Blaues Auge ist wohl eine Untertreibung für die Blamage der Sicherheitsverantwortlichen des neuen World Trade Centers auf „Ground Zero“: Fast 13 Jahre nachdem die Twin Towers hier im 9/11-Jumbo-Horror vernichtet wurden, greift sich Amerika und die Welt über die laxe Bewachung des Neubaus „One WTC“ (541 Meter) auf den Kopf.
Sonntag, 4:10 Uhr morgens: Justin Casquejo (16), ein Schüler aus New Jersey, klettert über ein Gerüst durch ein Loch im Bauzaun auf die Baustelle.
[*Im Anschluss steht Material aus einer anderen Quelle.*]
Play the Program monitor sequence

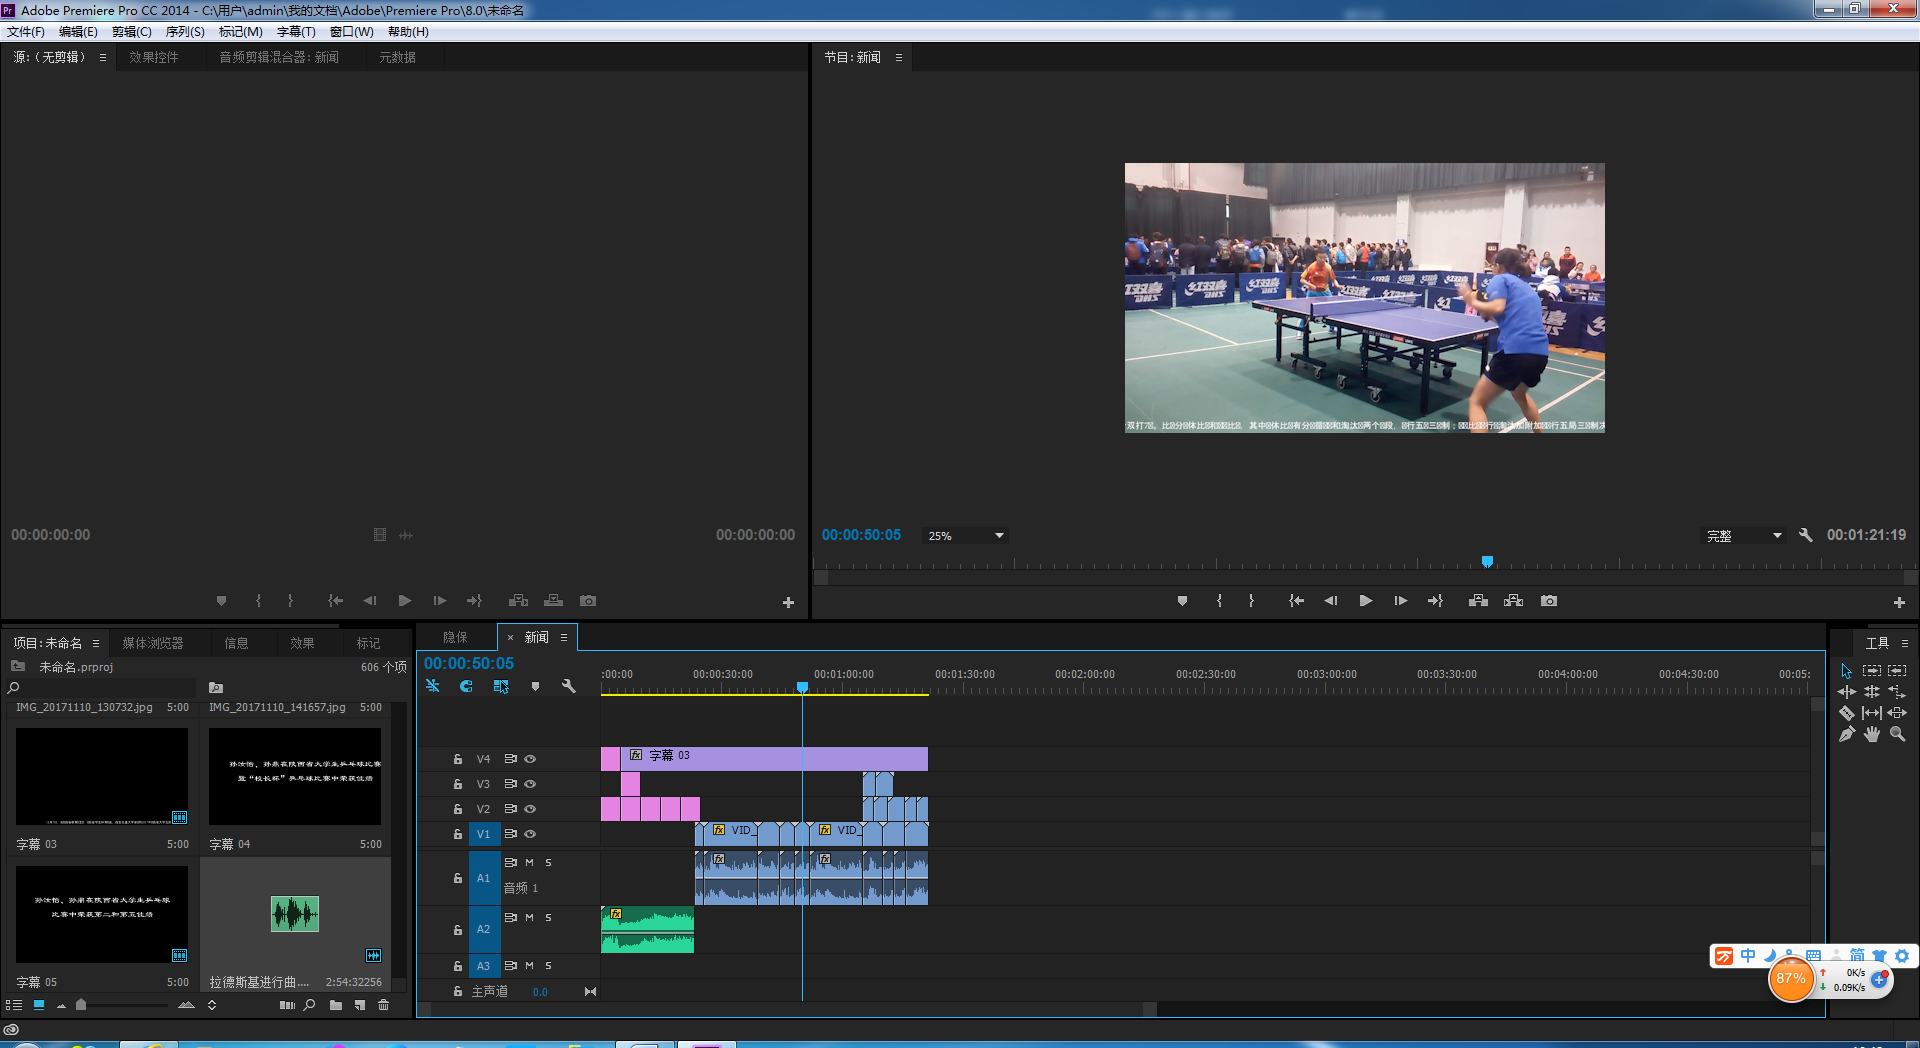[x=1365, y=601]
Von einem wirklich unbedarften Lift-Fahrer lässt er sich in den 88. Stock fahren. Er wird weder nach einem Ausweis gefragt. Es wundert sich auch niemand, was ein Teen frühmorgens am WTC zu suchen habe. Nach der Luftfahrt steigt er die Stiegen hoch in die 104. Etage – vorbei an einem dösenden Security-Guard (der wurde bereits gefeuert…). Der Jugendliche kletterte gar aufs Dach des Turms, turnte am Fuß der Antenne herum, genoss zwei Stunden lang die tolle Aussicht über den Hochhauswald Manhattans.
„A long way from home“, twitterte er 400 Meter über den Straßen. Erst dann wird er von Polizisten verhaftet. Die Cops nehmen ihm Smartphone und eine Kamera ab. Deshalb gibt es auch keine Fotos der Harakiri-Aktion (wenn auch auf Twitter zuerst plumpe Fälschungen kursierten…) Der Teenager wurde angezeigt wegen „unbefugten Betreten“ eines Grundstückes, es könnte sogar Gefängnis drohen. Er hat klar die Grenze zum „Jugendstreich“ überschritten.
Doch härter sollten jene bestraft werden, die für den Sicherheitsmurks verantwortlich sind, der 40 Millionen Dollar im Jahr kosten soll. One WTC wurde zwar als vertikale Festung gebaut: Der drei Milliarden Doller teuere Turm hat so viele Notlifte und so dicke Betonwände rundherum, dass neben dem Kern des Gebäudes kaum mehr Bürofläche übrig bleibt. Mit 45.000 Tonnen Stahl ist es das stabilste Hochhaus der Erde. Ex-Polizeichef Ray Kelly verordnete sogar einst eine Verlegung der Position an, da der Turm zu nahe an der Straße gestanden und Autobomben ausgesetzt gewesen wäre. Dumm nur, dass offenbar jetzt kaum wer das Gebäude wirklich bewacht. „NY Post“-Kolumnist Steve Cuozzo nannte die Sicherheitsvorkehrungen einen „schlechten Witz“.